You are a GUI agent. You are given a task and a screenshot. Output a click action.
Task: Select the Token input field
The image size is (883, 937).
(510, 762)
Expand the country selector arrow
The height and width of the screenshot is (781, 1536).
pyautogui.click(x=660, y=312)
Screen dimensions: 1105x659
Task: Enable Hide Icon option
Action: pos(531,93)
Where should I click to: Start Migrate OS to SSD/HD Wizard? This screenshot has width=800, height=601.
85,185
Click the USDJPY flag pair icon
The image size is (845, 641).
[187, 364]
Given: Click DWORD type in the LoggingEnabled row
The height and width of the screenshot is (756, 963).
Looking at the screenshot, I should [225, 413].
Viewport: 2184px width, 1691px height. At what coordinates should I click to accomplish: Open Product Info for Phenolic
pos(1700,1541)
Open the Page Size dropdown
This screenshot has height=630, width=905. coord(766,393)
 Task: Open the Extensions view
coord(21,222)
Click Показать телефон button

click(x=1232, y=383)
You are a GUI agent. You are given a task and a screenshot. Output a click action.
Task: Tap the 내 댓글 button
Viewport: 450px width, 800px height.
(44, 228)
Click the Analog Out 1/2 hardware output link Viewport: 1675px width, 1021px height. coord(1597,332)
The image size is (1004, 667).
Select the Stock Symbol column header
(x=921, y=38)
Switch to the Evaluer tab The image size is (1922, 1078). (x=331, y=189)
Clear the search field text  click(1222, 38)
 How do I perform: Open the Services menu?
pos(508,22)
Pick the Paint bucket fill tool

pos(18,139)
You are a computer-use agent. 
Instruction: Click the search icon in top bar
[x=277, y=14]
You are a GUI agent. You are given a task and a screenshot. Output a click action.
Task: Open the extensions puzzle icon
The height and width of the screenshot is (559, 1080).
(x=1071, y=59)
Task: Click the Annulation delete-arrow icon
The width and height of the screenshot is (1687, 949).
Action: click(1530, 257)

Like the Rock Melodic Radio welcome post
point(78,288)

※ ※ ※

_Required action_
Write every record out again, unaltered.

_Output of the task_
You are a GUI agent. You are given a task and a screenshot. Output a click action.
Task: Select the Token input field
The image size is (883, 937).
(510, 762)
Expand the country selector arrow
The height and width of the screenshot is (781, 1536).
pyautogui.click(x=660, y=312)
Screen dimensions: 1105x659
Task: Enable Hide Icon option
Action: pos(531,93)
Where should I click to: Start Migrate OS to SSD/HD Wizard? This screenshot has width=800, height=601.
85,185
Click the USDJPY flag pair icon
The image size is (845, 641).
[187, 364]
Given: Click DWORD type in the LoggingEnabled row
The height and width of the screenshot is (756, 963).
Looking at the screenshot, I should [225, 413].
Viewport: 2184px width, 1691px height. At what coordinates should I click to accomplish: Open Product Info for Phenolic
pos(1700,1541)
Open the Page Size dropdown
This screenshot has height=630, width=905. coord(766,393)
 Task: Open the Extensions view
coord(21,222)
Click Показать телефон button

click(x=1232, y=383)
You are a GUI agent. You are given a task and a screenshot. Output a click action.
Task: Tap the 내 댓글 button
Viewport: 450px width, 800px height.
(44, 228)
Click the Analog Out 1/2 hardware output link Viewport: 1675px width, 1021px height. coord(1597,332)
The image size is (1004, 667).
Select the Stock Symbol column header
(x=921, y=38)
Switch to the Evaluer tab The image size is (1922, 1078). (x=331, y=189)
Clear the search field text  click(1222, 38)
 How do I perform: Open the Services menu?
pos(508,22)
Pick the Paint bucket fill tool

pos(18,139)
You are a computer-use agent. 
Instruction: Click the search icon in top bar
[x=277, y=14]
You are a GUI agent. You are given a task and a screenshot. Output a click action.
Task: Open the extensions puzzle icon
The height and width of the screenshot is (559, 1080).
(x=1071, y=59)
Task: Click the Annulation delete-arrow icon
The width and height of the screenshot is (1687, 949).
Action: click(1530, 257)

Like the Rock Melodic Radio welcome post
point(78,288)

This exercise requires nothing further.